Mais c’est aussi la nécessité de tendre la main, plus que jamais, à l’électorat socialiste en déshérence, alors que les critiques de la politique de Hollande formulées à la gauche du PS demeurent très insuffisantes, dénuées de toute contre-proposition. Le président de la République arrive à diviser la droite et se fait applaudir par le Medef. Ce qu’il entreprend peut aussi séduire à gauche, par défaut. N’affirme-t-il pas que son « donnant-donnant » avec les patrons est à même de réconcilier dans les entreprises progrès de la « compétitivité » par la baisse du « coût du travail » et progrès de l’emploi pour un redressement de la production nationale ? Il va même jusqu’à appeler cela le « socialisme de l’offre »… N’affirme-t-il pas que son pacte est en mesure de concilier baisse accrue de la dépense publique, requise par les marchés financiers, et sauvegarde du modèle social français avec, en prime, la promesse d’une baisse des impôts ? La riposte à ce défi d’union sacrée au service de la domination du capital financier nécessite que nous soyons à l’offensive en contre-proposant sur l’ensemble du champ couvert par ce pacte, incluant la fiscalité.

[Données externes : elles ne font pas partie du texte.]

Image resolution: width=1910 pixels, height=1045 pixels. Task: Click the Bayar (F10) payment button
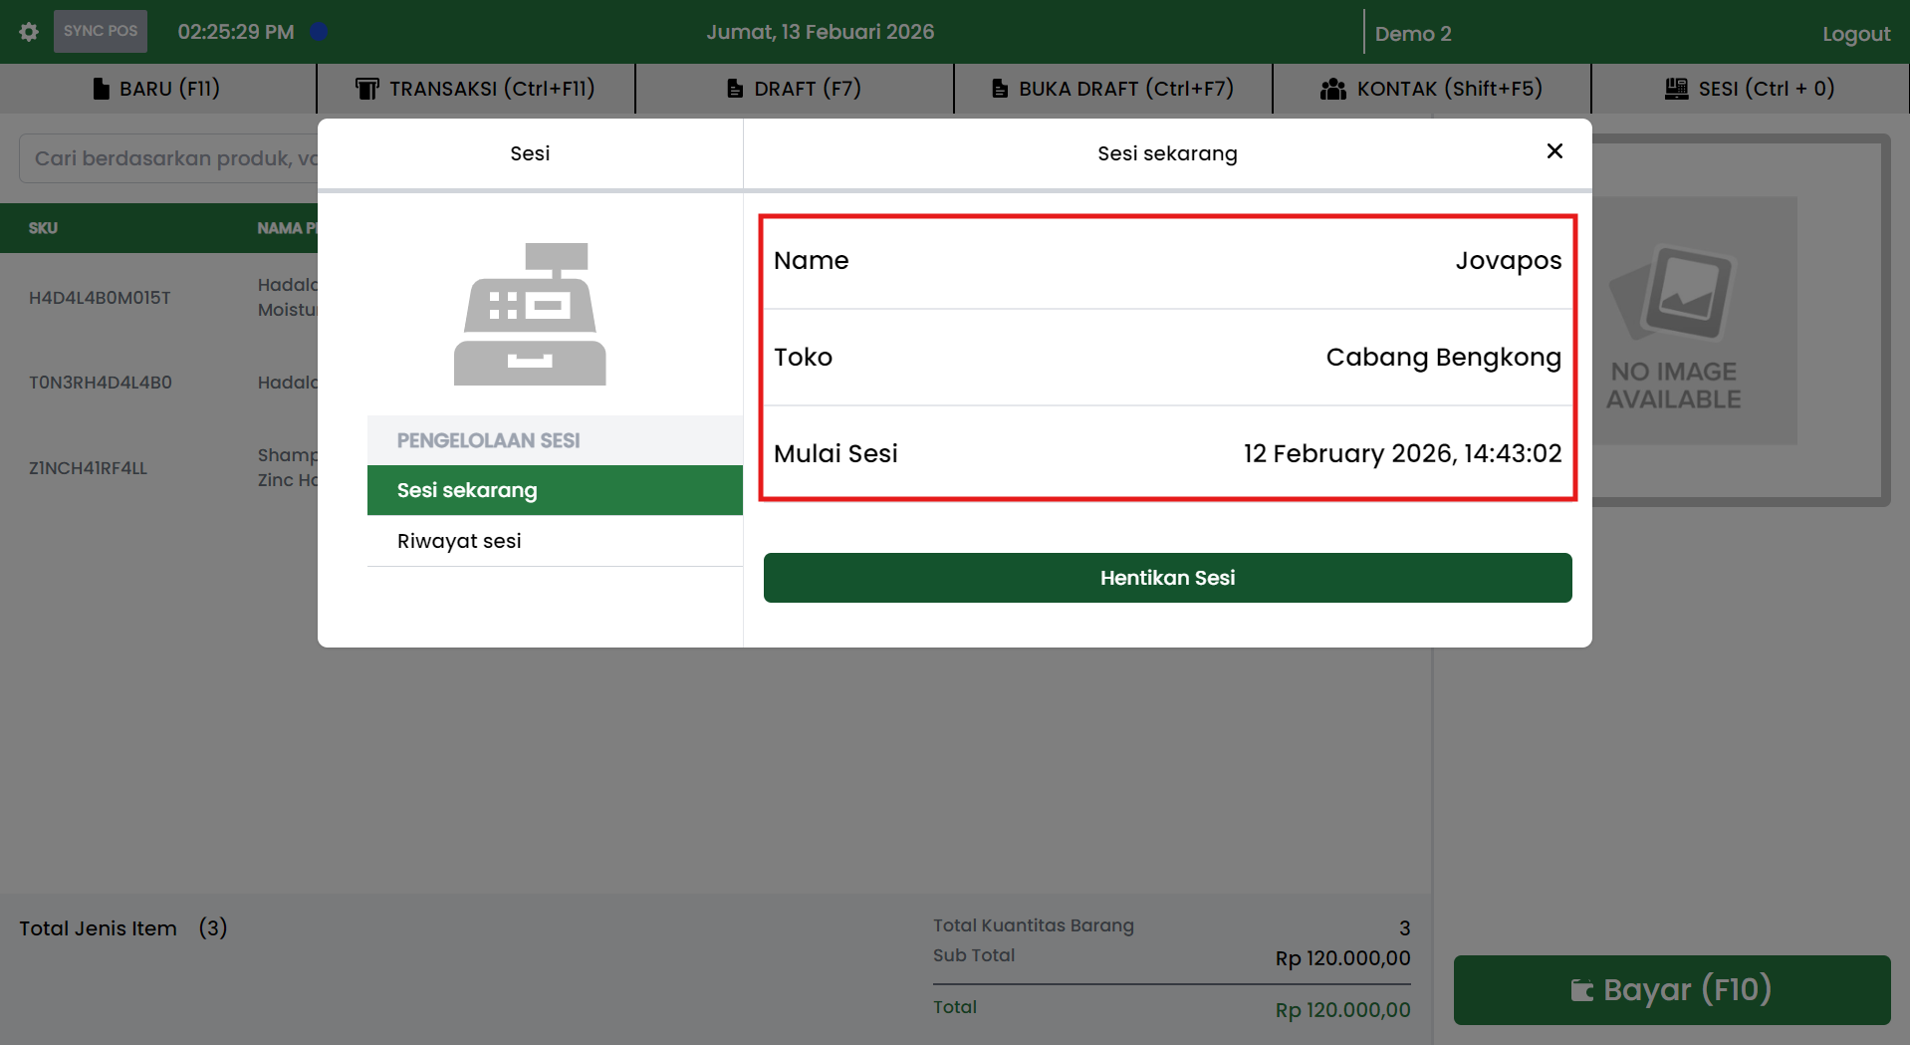tap(1671, 989)
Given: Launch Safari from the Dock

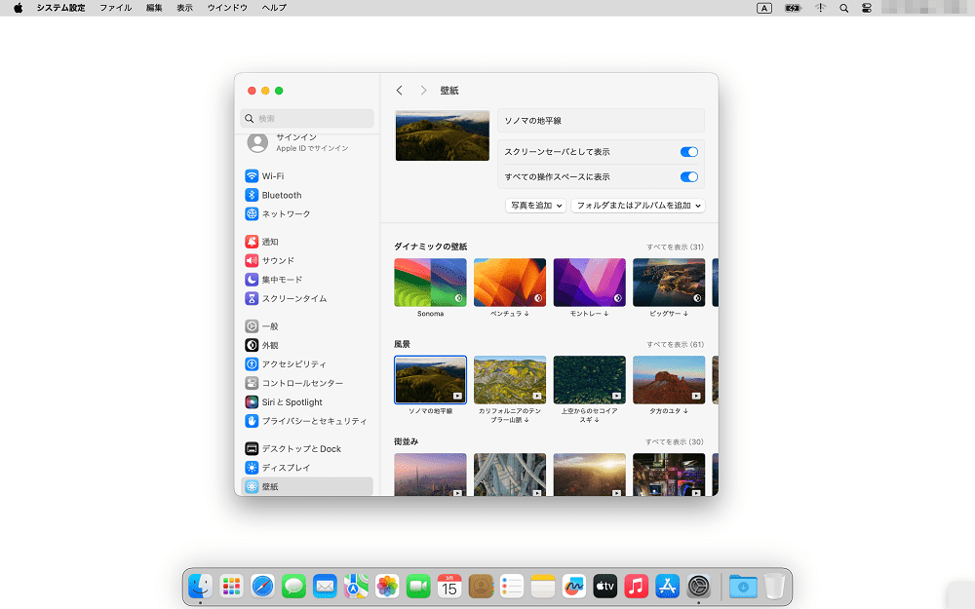Looking at the screenshot, I should (262, 586).
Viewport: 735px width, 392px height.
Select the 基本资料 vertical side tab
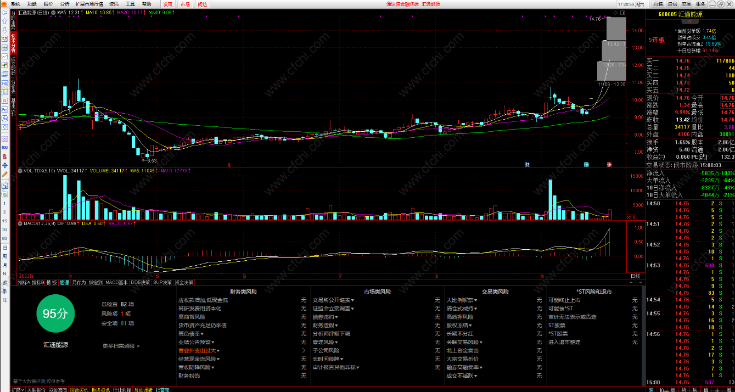point(13,107)
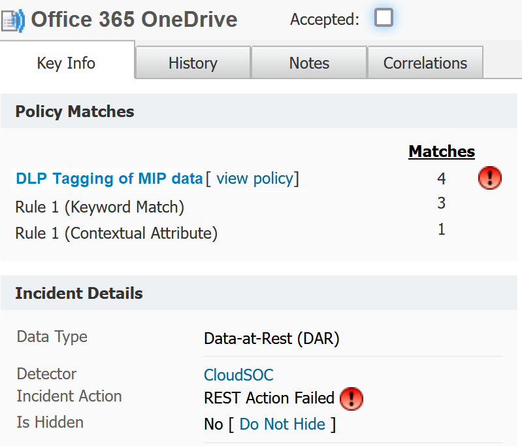522x446 pixels.
Task: Select the Rule 1 (Contextual Attribute) row
Action: [x=116, y=233]
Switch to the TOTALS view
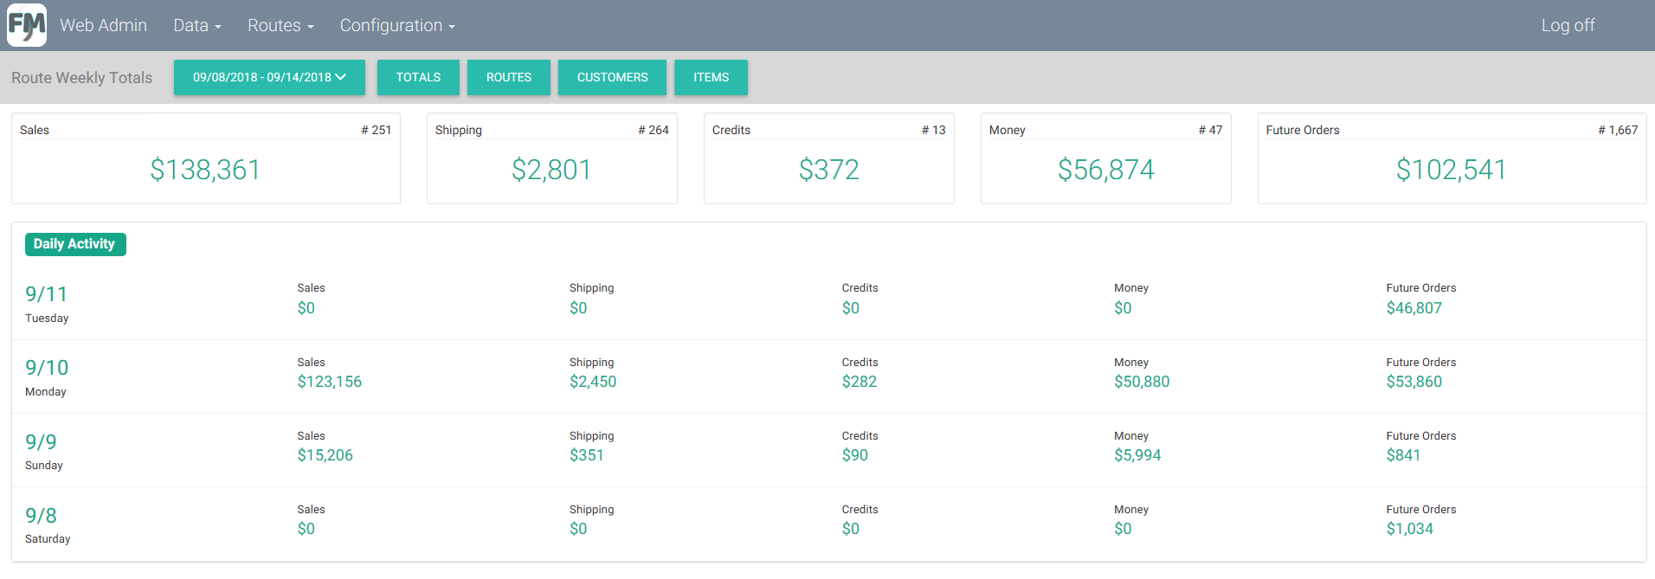Image resolution: width=1655 pixels, height=579 pixels. (x=418, y=77)
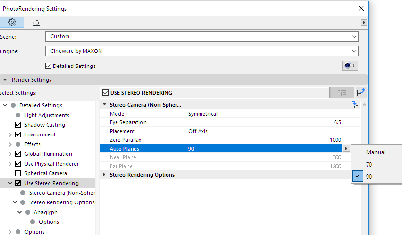
Task: Collapse the Render Settings section
Action: point(5,80)
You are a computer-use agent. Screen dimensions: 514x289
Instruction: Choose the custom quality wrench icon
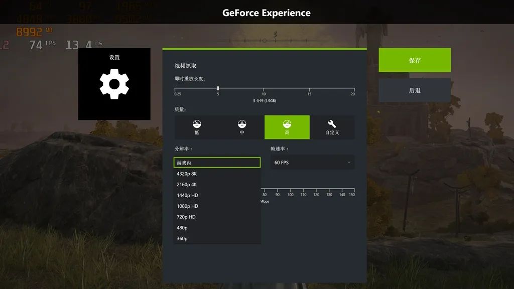click(x=332, y=124)
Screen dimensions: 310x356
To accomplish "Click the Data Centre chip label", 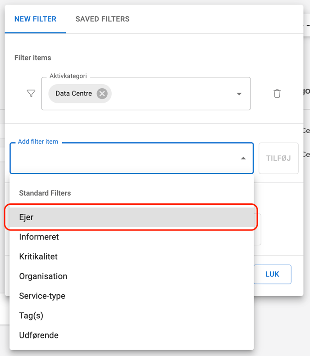I will [x=73, y=94].
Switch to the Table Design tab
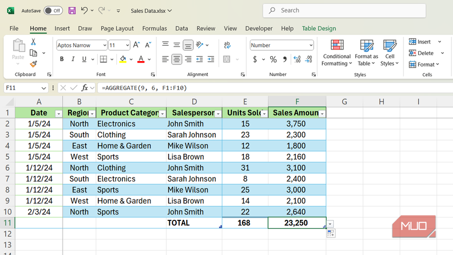Screen dimensions: 453x255 click(x=318, y=29)
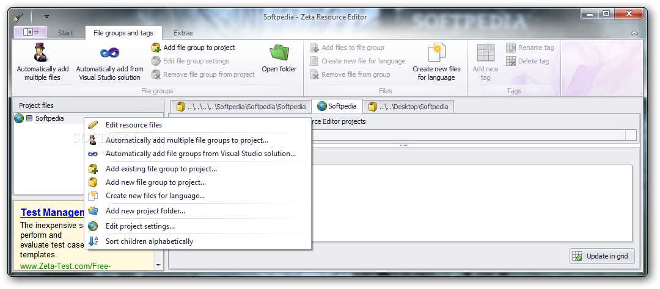Click Automatically add multiple files magician icon
660x289 pixels.
pos(42,52)
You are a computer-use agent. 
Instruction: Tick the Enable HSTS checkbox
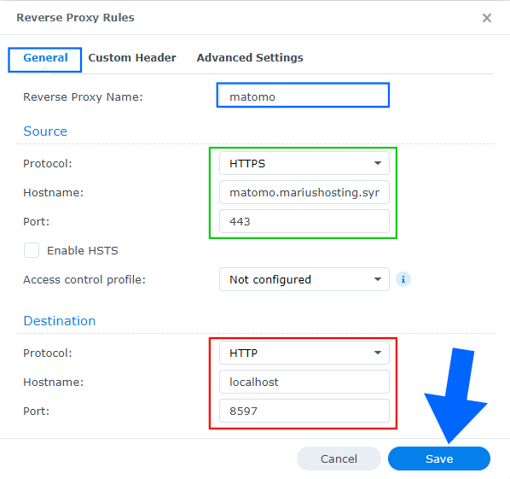pos(32,250)
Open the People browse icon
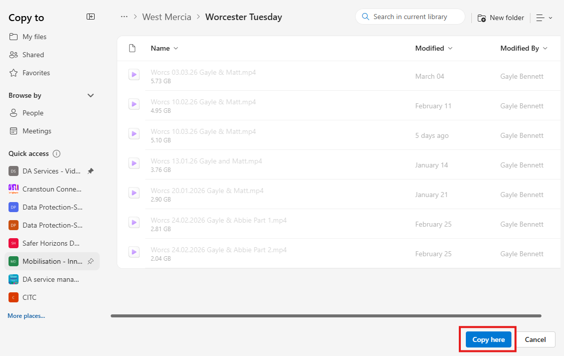The width and height of the screenshot is (564, 356). [x=14, y=113]
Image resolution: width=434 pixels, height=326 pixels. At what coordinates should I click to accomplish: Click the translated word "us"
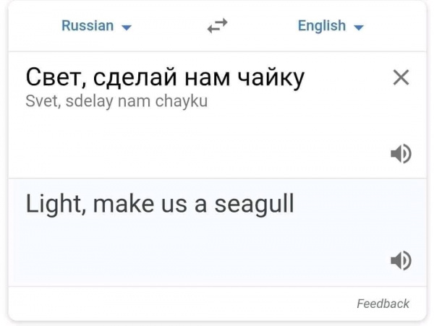click(x=174, y=205)
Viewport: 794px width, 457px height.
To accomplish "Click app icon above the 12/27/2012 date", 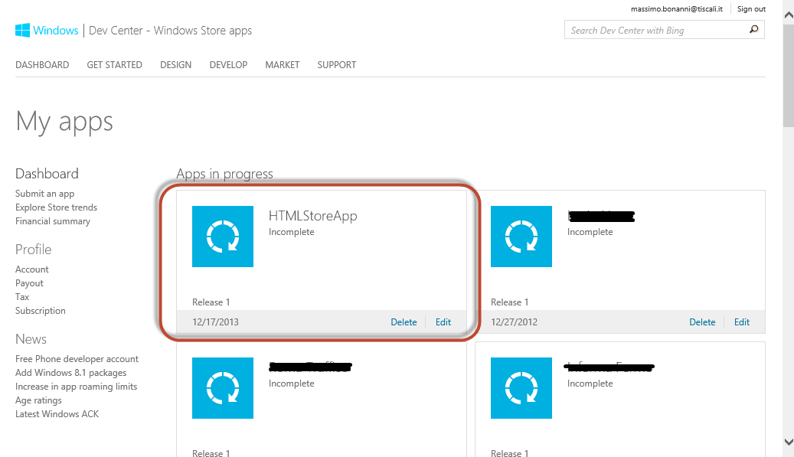I will point(521,237).
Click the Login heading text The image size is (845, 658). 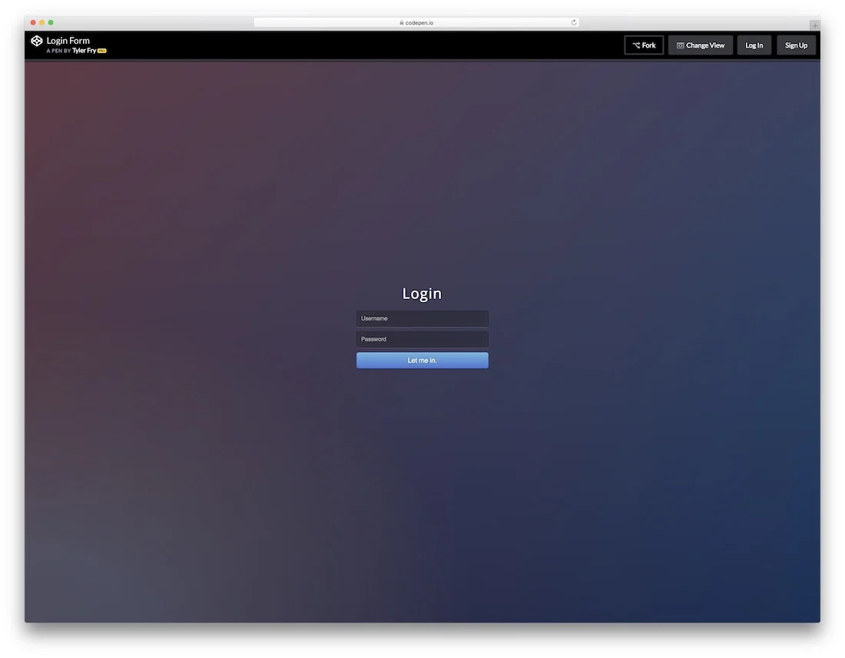point(422,293)
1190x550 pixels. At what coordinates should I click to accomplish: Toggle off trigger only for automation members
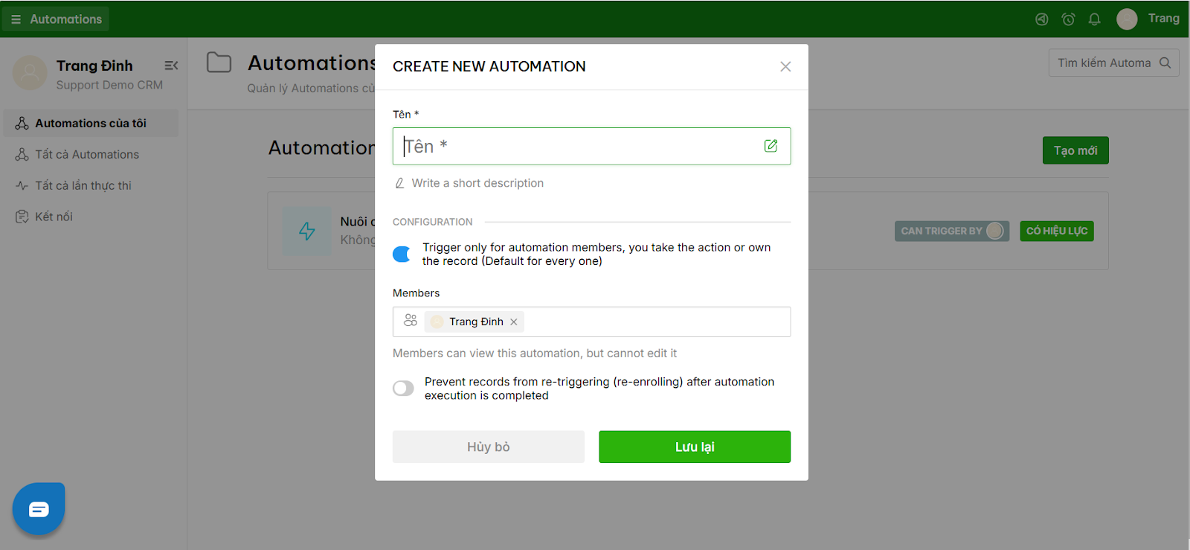coord(402,255)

Opposons aux prétentions du pacte de responsabilité l’exigence d’un « pacte de solidarité », comme l’a proposé Pierre Laurent, moyennant un tout autre « donnant-donnant » avec les entreprises, à l’appui des luttes et de l’exigence de pouvoirs nouveaux pour les salariés et les citoyens.

Cela concerne quatre grands axes d’intervention politique :

– pour baisser les charges financières au lieu des « charges sociales », proposons un nouveau crédit bancaire pour les investissements matériels et de recherche des entreprises : son taux d’intérêt serait d’autant plus abaissé, jusqu’à zéro, voire en dessous (non-remboursement d’une partie du prêt), que ces investissements programmeraient plus d’emplois et de formations correctement rémunérés. Et, pour déployer ce nouveau crédit, un pôle financier public incluant la Banque publique d’investissement ;

– l’arrêt définitif des exonérations de « charges sociales », la taxation des revenus financiers des entreprises et des banques et une modulation du taux de cotisation sociale patronale favorable à l’emploi, à la formation, aux salaires et pénalisante pour la croissance financière des capitaux ;

– une relance forte des services publics, car seulement une telle relance permettrait de concilier gains de productivité et croissance des débouchés, à l’inverse de ce qui se fait aujourd’hui qui alimente le chômage. Et exigeons que cette relance nécessaire soit financée par la BCE avec la « planche à billets » ;

– une réforme fiscale visant la justice sociale, mais aussi l’efficacité économique, par une modulation de l’impôt sur les sociétés selon l’usage fait des bénéfices pour ou contre l’emploi, moyennant aussi une taxation des actifs financiers des entreprises et des banques, adjointe à une nouvelle taxe professionnelle, pour financer les collectivités locales.

Voilà autant d’axes de riposte précis et cohérents qui, simultanément, mettront notre campagne contre le coût du capital en prise avec les enjeux des élections municipales et européennes.